Rows:
▼
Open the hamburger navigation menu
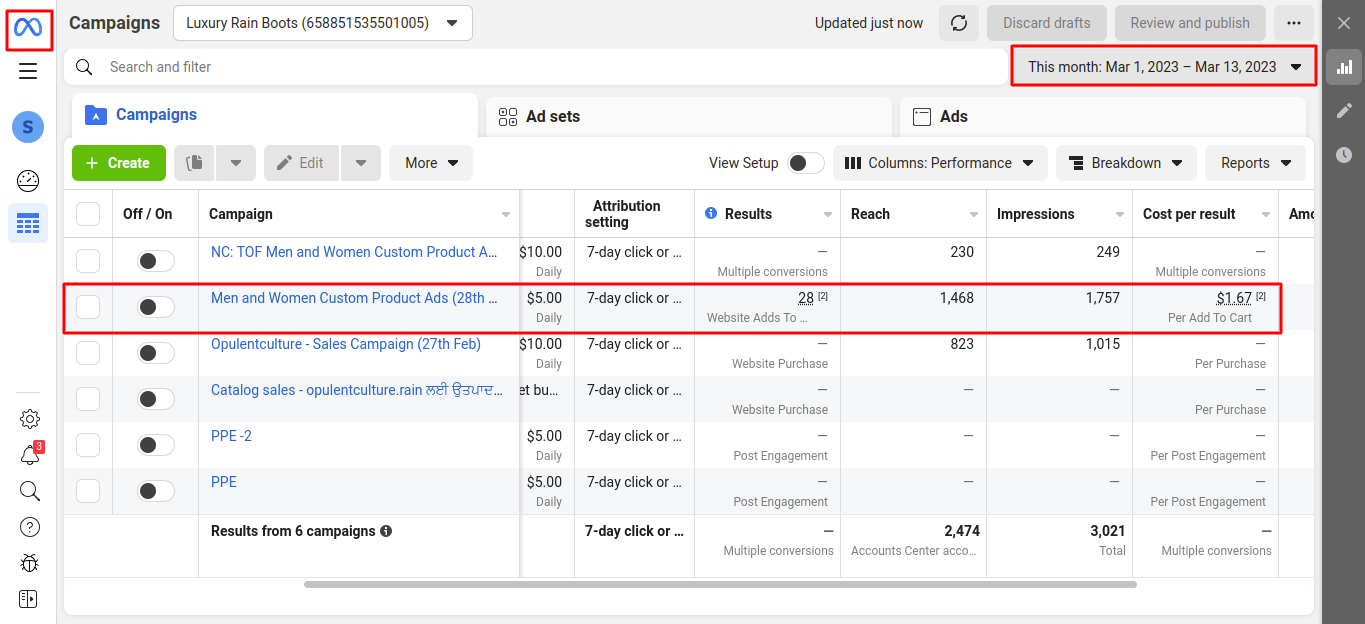This screenshot has width=1365, height=624. (28, 71)
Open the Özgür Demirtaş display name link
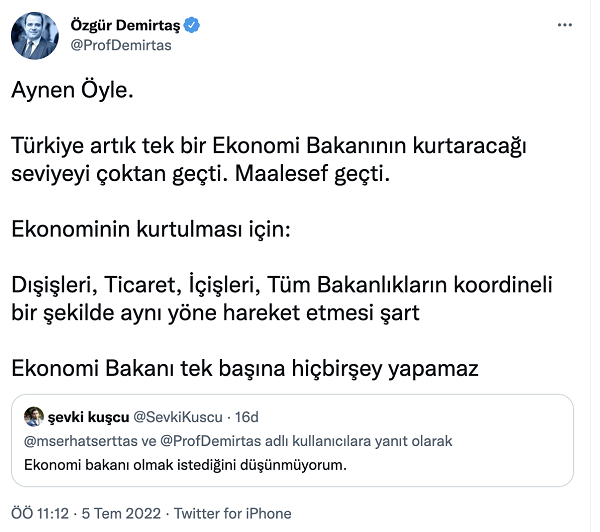This screenshot has width=600, height=532. (x=125, y=25)
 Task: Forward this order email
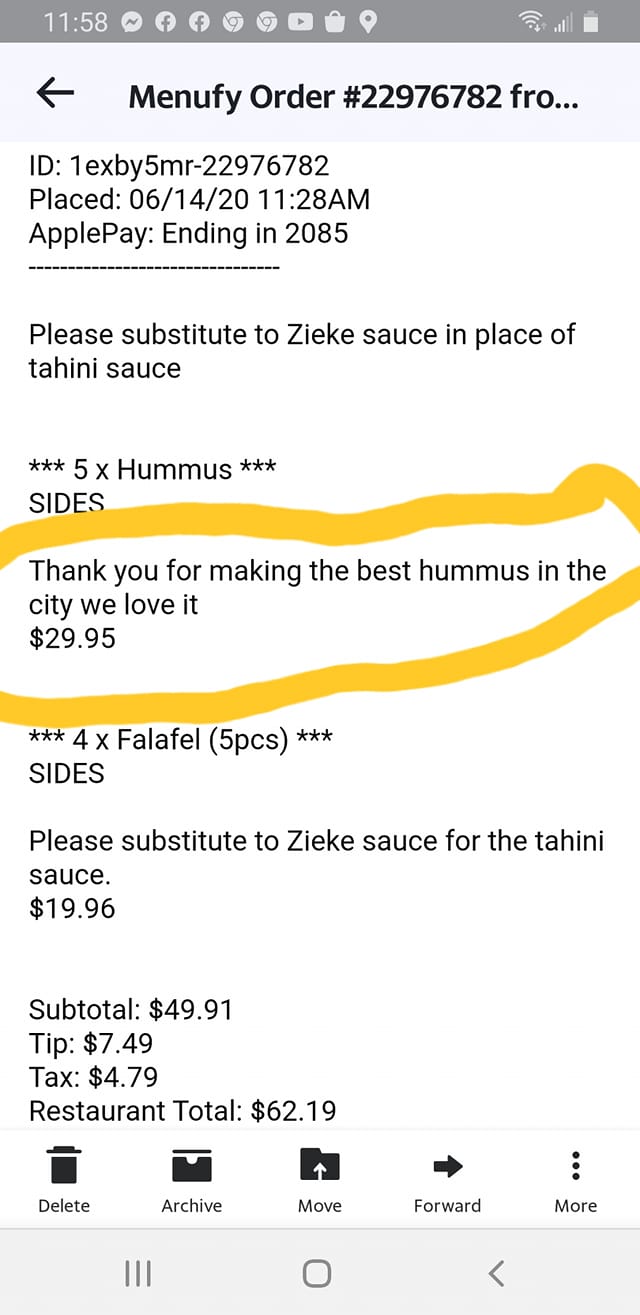pyautogui.click(x=447, y=1178)
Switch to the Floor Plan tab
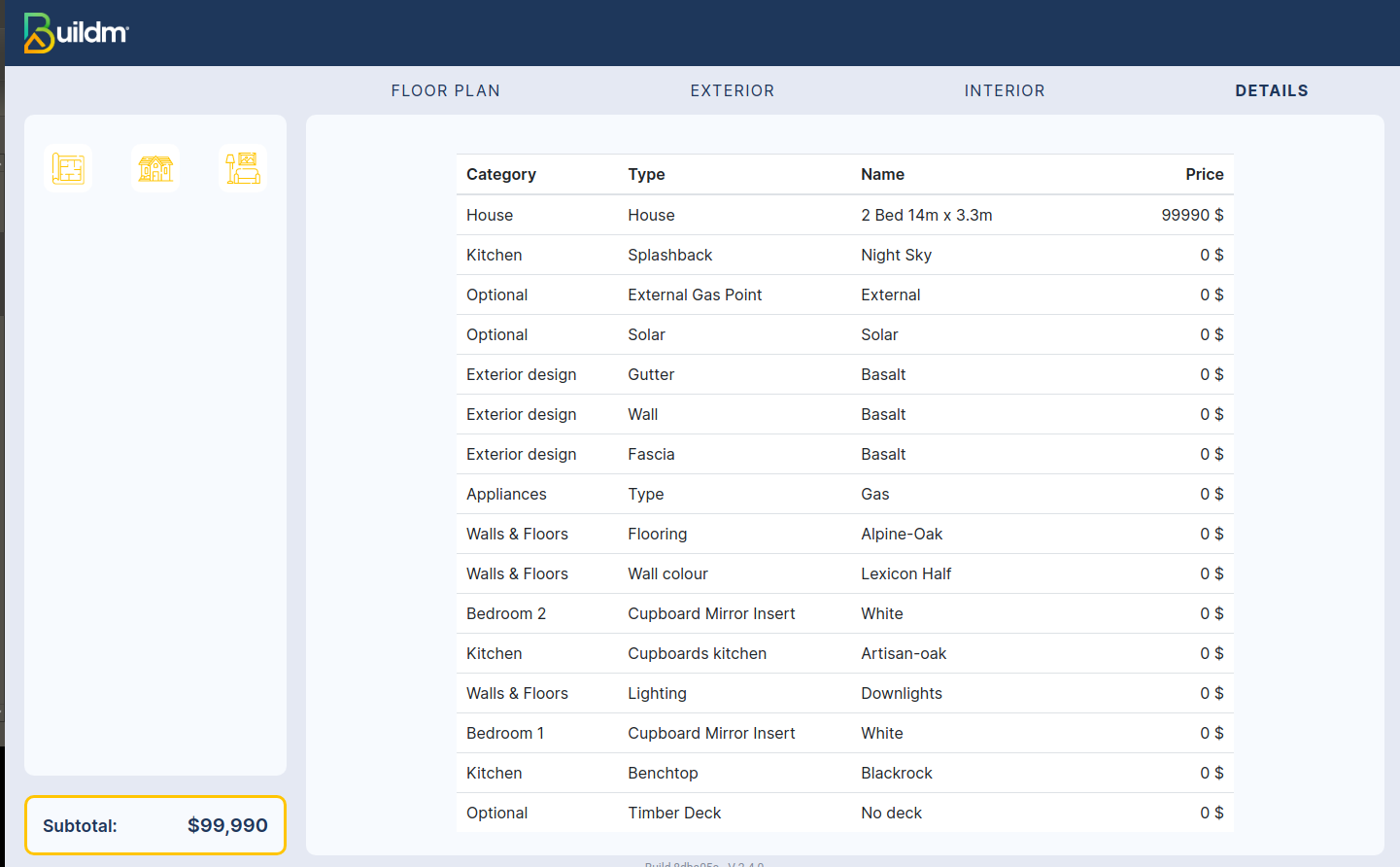This screenshot has width=1400, height=867. [445, 90]
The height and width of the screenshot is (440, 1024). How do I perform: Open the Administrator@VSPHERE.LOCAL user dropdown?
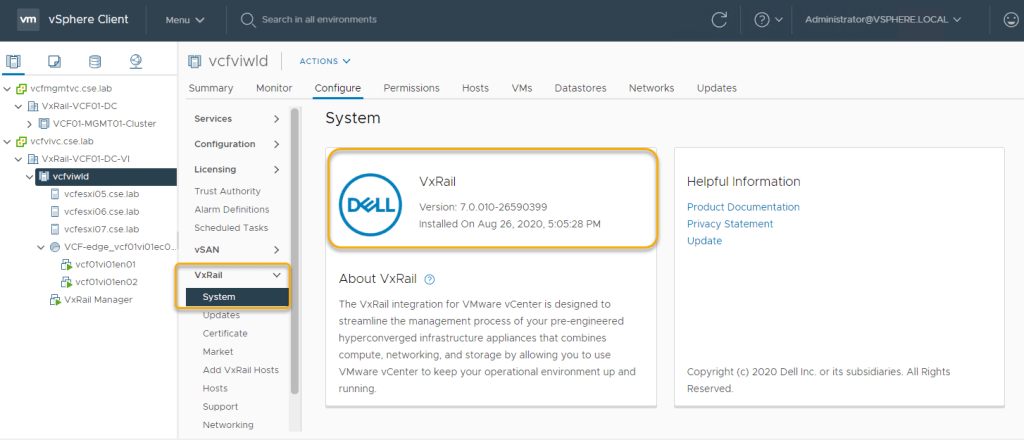(x=882, y=19)
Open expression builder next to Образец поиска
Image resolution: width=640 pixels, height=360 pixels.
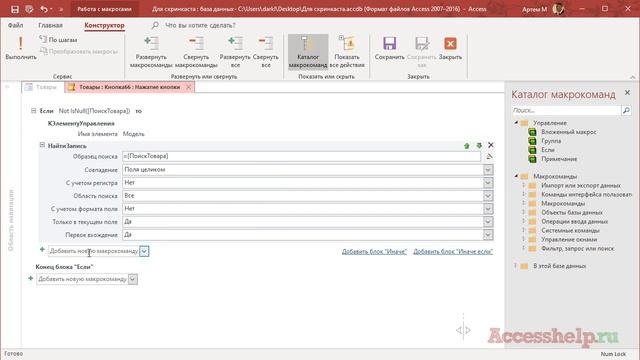point(489,156)
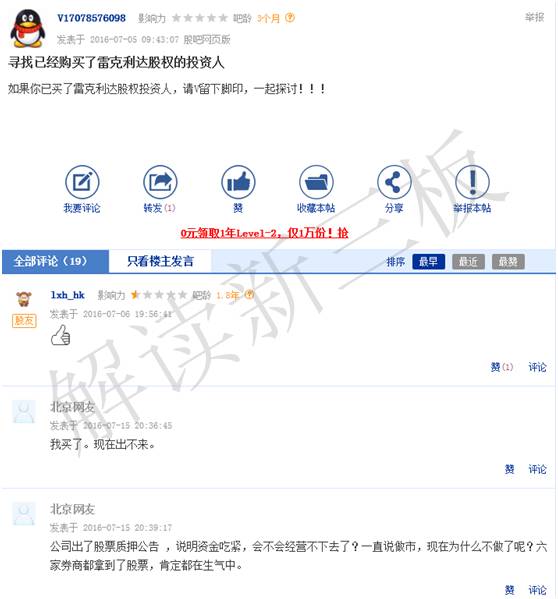Click the help icon beside lxh_hk's 吧龄
This screenshot has width=558, height=599.
click(x=249, y=295)
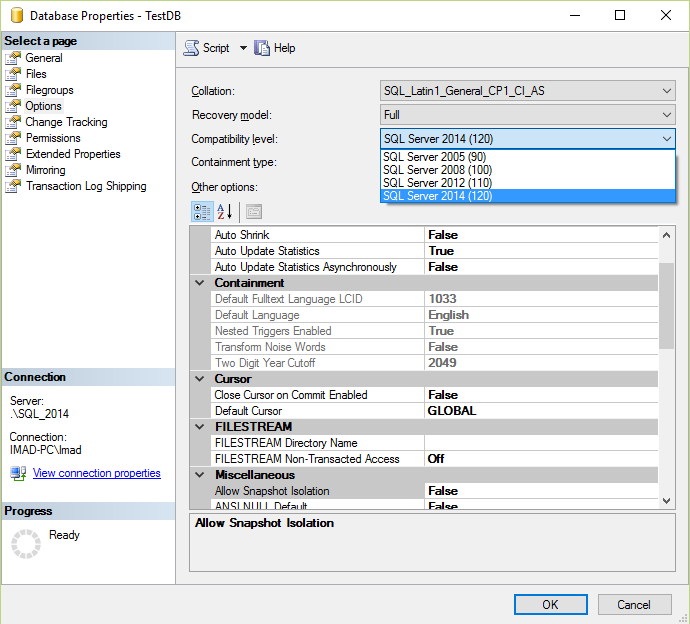This screenshot has height=624, width=690.
Task: Switch to Categorized view icon
Action: pos(202,212)
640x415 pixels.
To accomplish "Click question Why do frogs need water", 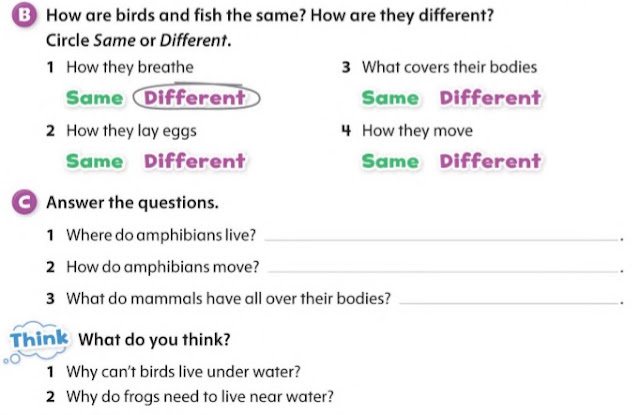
▲
Required task:
Format everything from the line containing "640x415 pixels." down to the final line above as a JSON list of strings, one string per line. Skip blank lines and leave out the pictures.

Complete output:
[
  "640x415 pixels.",
  "To accomplish \"Click question Why do frogs need water\", "
]